O Senado Federal aprovou nesta terça-feira (4) o projeto de lei (PL 2.621/2023) que torna obrigatória a distribuição, pelo Sistema Único de Saúde (SUS), de cordões com desenhos de girassóis para identificar pessoas com deficiências ocultas. A proposta, de autoria do deputado Capitão Alberto Neto (PL-AM), já havia sido aprovada pelas comissões de Assuntos Sociais (CAS) e de Direitos Humanos (CDH) e segue agora para sanção presidencial.
O texto altera o Estatuto da Pessoa com Deficiência (Lei 13.146/2015), incluindo entre os serviços públicos de saúde a entrega gratuita do acessório, que servirá para sinalizar condições não aparentes como autismo, transtorno de déficit de atenção e hiperatividade (TDAH), ansiedade, depressão e epilepsia.
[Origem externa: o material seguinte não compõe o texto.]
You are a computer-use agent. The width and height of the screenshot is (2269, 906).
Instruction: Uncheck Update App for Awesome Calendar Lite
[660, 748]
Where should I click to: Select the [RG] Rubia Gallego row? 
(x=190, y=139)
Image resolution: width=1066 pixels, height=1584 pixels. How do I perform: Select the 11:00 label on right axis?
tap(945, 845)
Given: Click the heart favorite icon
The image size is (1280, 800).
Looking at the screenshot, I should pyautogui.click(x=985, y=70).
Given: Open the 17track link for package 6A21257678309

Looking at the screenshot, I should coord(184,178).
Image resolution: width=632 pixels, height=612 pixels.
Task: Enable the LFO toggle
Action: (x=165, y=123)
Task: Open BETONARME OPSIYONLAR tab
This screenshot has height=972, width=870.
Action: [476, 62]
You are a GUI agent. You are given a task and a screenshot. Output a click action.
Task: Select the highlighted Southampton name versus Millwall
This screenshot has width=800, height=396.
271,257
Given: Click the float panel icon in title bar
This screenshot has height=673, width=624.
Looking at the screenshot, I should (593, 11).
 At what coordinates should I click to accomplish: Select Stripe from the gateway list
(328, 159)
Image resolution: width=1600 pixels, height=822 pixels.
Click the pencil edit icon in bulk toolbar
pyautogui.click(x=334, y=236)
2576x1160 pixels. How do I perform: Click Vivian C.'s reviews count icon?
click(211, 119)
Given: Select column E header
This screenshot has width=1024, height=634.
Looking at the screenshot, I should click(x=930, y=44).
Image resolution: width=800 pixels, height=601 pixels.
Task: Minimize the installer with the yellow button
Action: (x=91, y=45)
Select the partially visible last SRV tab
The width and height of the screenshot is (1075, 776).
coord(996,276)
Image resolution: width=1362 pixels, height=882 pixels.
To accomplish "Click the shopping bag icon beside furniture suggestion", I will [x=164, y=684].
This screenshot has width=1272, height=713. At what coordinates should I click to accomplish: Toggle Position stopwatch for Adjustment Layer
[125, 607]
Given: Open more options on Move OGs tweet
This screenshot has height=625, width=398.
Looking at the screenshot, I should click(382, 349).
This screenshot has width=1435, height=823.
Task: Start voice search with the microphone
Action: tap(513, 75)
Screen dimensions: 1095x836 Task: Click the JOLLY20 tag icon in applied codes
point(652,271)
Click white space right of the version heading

O relator da proposta, senador Plínio Valério (PSDB-AM), destacou que o símbolo dos girassóis já é reconhecido internacionalmente e ajuda a evitar constrangimentos e situações de discriminação. “Muitas pessoas com deficiências não visíveis enfrentam julgamentos e desrespeito no dia a dia por não terem suas limitações reconhecidas. O cordão será uma ferramenta de empatia e inclusão”, afirmou o parlamentar.
Lei amplia conscientização sobre deficiências
Com a aprovação definitiva, o Brasil se junta a outros países que adotaram o “Cordão do Girassol” como instrumento de identificação voluntária. A medida busca garantir que essas pessoas tenham atendimento prioritário, compreensão e respeito em espaços públicos, transportes, serviços de saúde e estabelecimentos comerciais, ampliando a conscientização sobre as chamadas deficiências invisíveis.
A nova política deve ser regulamentada pelo Ministério da Saúde após a sanção presidencial.